Cuando estos hijos se convirtieron en padres no quisieron reproducir el modelo de escuela donde ellos se habían formado. Ya vivían en una sociedad abierta y habían desaparecido todos los símbolos de la tribu, el nuevo estado democrático avalaba una sociedad pluralista y liberal donde los maestros no eran autoridades sino parte de la función pública. La sindicalización de la docencia y el traslado del lenguaje de la mala política a las prácticas educativas han transformado a los maestros en «trabajadores de la enseñanza», su magisterio ha quedado reducido a simple «función pública». Los padres acuden al centro para recibir un servicio educativo que pagan mediante sus impuestos y han desmitificado el valor de los estudios. Se genera una nueva relación de naturaleza contractual donde el maestro está al servicio del padre para cuidar al hijo, no para exigirle o educarle sino para instruirle y acompañarle en el desarrollo madurativo prescrito curricularmente.
Este modelo contractual se expresa cuando oímos que un padre dice «se va a enterar este muerto-de-hambre hasta dónde puedo llegar», «no sabe con quién se la está jugando». Si a ello añadimos el desarrollo de toda una cultura de los derechos y los deberes donde los alumnos y los padres reducen la educación a un simple «derecho» donde el maestro es dispensador de servicios educativos, entonces comprobamos que esta crisis de autoridad era una crisis anunciada.

A pesar de lo lamentable que está siendo la difusión de estas imágenes, con ellas se ha conseguido que la sociedad visualice que la educación es una profesión de alto riesgo. No hace falta que acudamos a los sindicatos de la educación para comprobar cómo el número de bajas por depresión ha aumentado de forma alarmante durante los últimos años. ¿Para qué corregir a un alumno si ello ocasiona problemas? ¿Para qué elaborar un régimen disciplinario en un centro si las autoridades educativas no refuerzan jurídicamente la figura del docente? ¿Para qué dedicarse a la dirección de un centro si además de estar mal pagada es una fuente de problemas? No olvidemos que las administraciones públicas de algunas comunidades están teniendo serios problemas para encontrar quien dirija los centros.
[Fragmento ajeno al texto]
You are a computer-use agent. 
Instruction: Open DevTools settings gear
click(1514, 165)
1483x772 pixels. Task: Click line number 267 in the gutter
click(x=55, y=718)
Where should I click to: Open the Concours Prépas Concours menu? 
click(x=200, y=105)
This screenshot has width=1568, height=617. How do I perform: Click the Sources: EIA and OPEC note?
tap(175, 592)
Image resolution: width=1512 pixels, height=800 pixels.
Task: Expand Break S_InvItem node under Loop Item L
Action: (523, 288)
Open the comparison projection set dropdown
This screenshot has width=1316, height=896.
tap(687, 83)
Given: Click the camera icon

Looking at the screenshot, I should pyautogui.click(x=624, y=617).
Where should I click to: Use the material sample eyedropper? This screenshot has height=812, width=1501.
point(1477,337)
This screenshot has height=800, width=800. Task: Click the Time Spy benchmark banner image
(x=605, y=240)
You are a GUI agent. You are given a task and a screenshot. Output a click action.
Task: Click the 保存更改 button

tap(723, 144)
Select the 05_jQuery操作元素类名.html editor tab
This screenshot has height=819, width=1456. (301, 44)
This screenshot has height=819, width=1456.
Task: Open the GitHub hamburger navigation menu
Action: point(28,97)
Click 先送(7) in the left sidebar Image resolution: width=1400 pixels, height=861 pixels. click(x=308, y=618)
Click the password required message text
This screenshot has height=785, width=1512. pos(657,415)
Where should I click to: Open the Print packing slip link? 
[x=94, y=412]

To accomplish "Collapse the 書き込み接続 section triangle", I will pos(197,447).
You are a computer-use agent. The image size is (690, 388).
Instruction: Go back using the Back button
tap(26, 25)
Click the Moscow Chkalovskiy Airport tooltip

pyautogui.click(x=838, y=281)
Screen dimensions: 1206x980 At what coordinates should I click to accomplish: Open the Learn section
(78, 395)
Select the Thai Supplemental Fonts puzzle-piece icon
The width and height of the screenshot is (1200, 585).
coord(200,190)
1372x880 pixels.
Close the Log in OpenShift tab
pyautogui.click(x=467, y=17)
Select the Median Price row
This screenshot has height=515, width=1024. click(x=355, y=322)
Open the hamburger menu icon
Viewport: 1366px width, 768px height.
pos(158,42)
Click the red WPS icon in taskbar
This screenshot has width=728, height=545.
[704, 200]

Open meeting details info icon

El problema no se va a resolver prohibiendo los móviles en los centros, de hecho los padres tendrían que ser los primeros en exigir que sus hijos dejen en casa los móviles, los mp3 o cualquier otro tipo de artilugio distractor. Es un problema que sólo se resolverá cuando toda la comunidad educativa se organice en clave de responsabilidad y no en clave de impunidad. A pesar de toda la cosmética de la «Educación para la ciudadanía» con la que el Ministerio pretende apuntalar la convivencia en las aulas, el discurso educativo sigue estando presidido por la impunidad, por la reglamentación, por la burocracia, por el normativismo y por la demora administrativa en la solución de los problemas.

En lugar de aumentar el número de normas, directrices y reglamentos, las administraciones deberían promover una nueva alianza educativa donde las familias se implicaran más en la educación de sus hijos y lo hicieran confiando en el profesor, no sospechando de él y su palabra. No basta con una simple movilización educativa, es necesaria una revolución educativa basada en el reconocimiento del mérito, la autoridad y la excelencia. Sin ellas, vemos cómo la candela de la ilusión, el entusiasmo y la vocación del maestro se apaga, leve, lenta y lamentablemente.